During a press briefing, Nauert said that Turkey was dealing with the "PKK instead of fighting Daesh."
"We understand Turkey's concerns regarding this matter," the spokesperson said, adding retrospectively that she actually meant to say "YPG" and not PKK.
Nauert went on to say that the White House readout put forth both President Donald Trump's and Secretary of State Rex Tillerson's concerns regarding Syria.
Meanwhile, U.S. and Turkish military commanders discussed the possibility of creating a "secure zone" along the border with Syria, a Pentagon spokesman said Thursday amid Turkey's ongoing military operation in northwestern Syria's Afrin against the YPG and Daesh.
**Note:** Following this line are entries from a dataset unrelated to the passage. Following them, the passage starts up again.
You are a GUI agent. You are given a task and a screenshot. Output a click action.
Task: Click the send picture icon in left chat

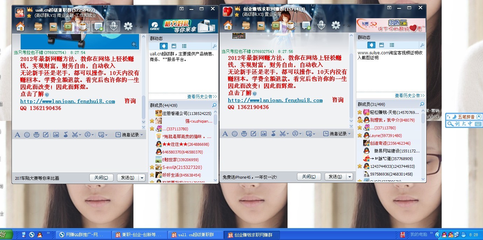pos(55,135)
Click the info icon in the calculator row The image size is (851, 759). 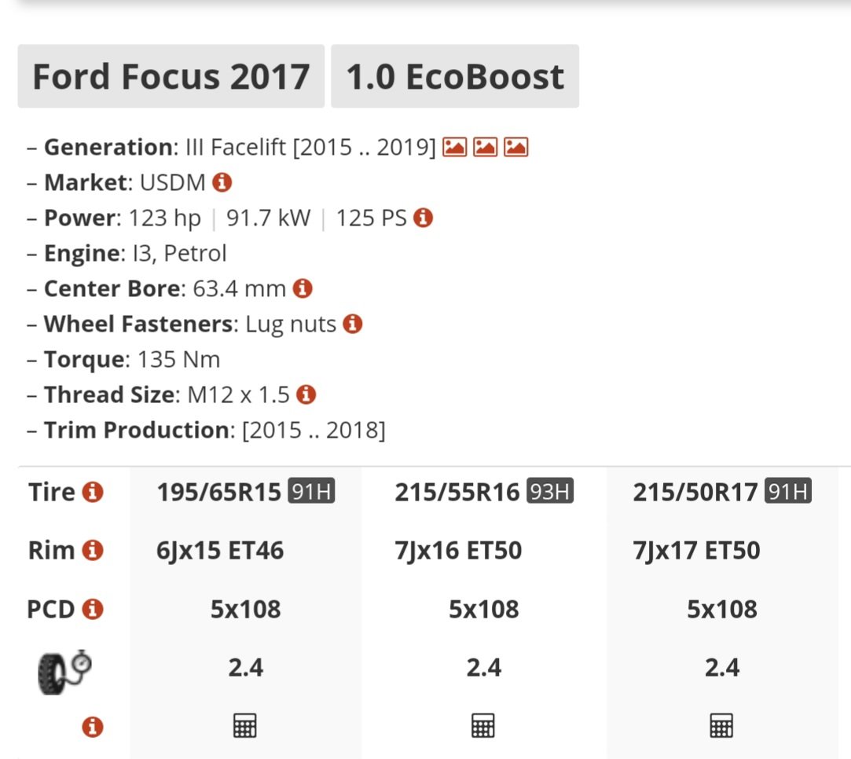[93, 727]
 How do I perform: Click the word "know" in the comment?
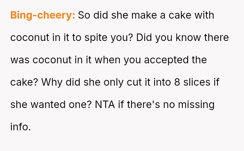(187, 38)
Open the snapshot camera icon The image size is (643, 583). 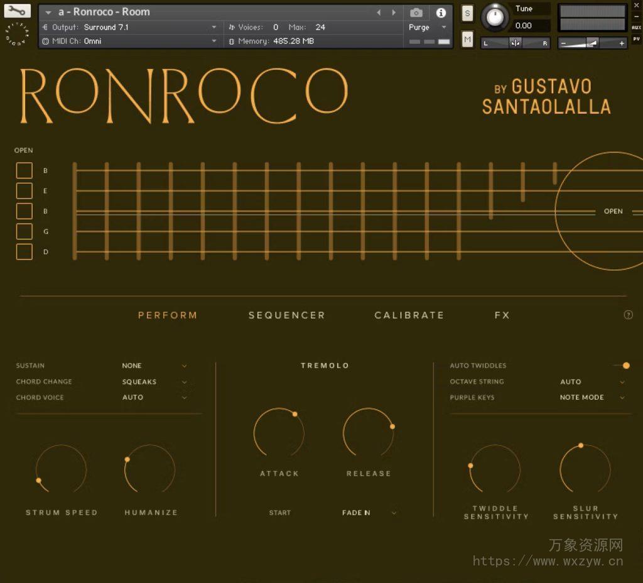click(x=416, y=11)
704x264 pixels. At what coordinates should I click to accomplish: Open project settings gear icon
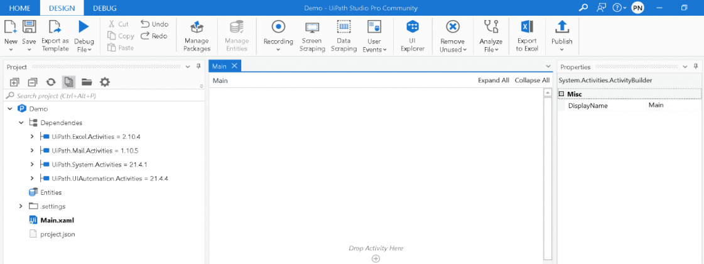(x=105, y=82)
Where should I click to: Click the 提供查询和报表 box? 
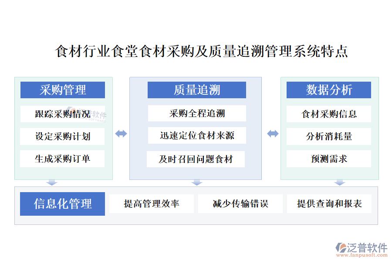329,204
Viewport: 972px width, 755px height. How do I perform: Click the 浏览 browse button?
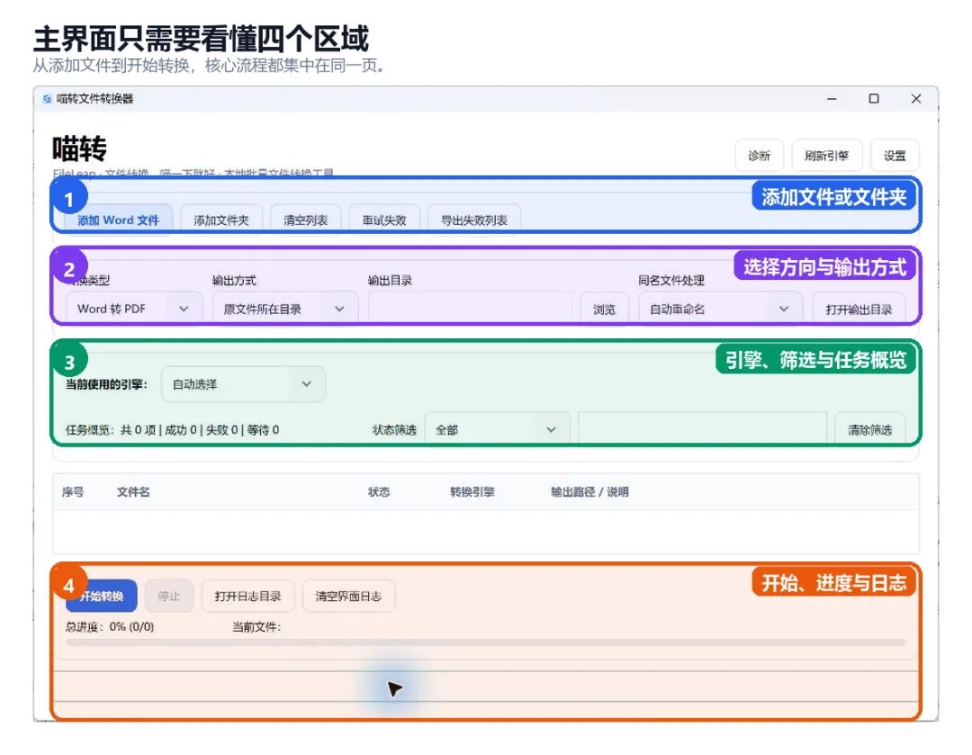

"We monitor the weapons we have provided [YPG] carefully and ensure that weapons do not fall into the wrong hands," Lieutenant General Kenneth McKenzie said in a statement.
The U.S. government has long supported the YPG terrorist group with a vast amount of military equipment and heavy armament to fight Daesh. Despite Ankara's concerns, former U.S. President Barack Obama initiated the support program, which so far has sent nearly 5,000 truckloads and 2,000 planeloads of weapons. This has been continued by the Trump administration.
The lack of consistency from the Trump administration regarding the U.S.'s activities in Syria has fueled tensions and deepened the rift in relations with Turkey that was already complicated.
Operation Olive Branch was launched Saturday, targeting the PKK terror group's Syrian affiliates the Democratic Union Party (PYD) and its armed wing the YPG supported by the United States, as well as the remaining Daesh elements in Afrin region on the Turkish-Syrian border.
According to the Turkish General Staff, the operation aims to establish security and stability along Turkish borders and the region as well as protect Syrian people from the oppression and cruelty of terrorists.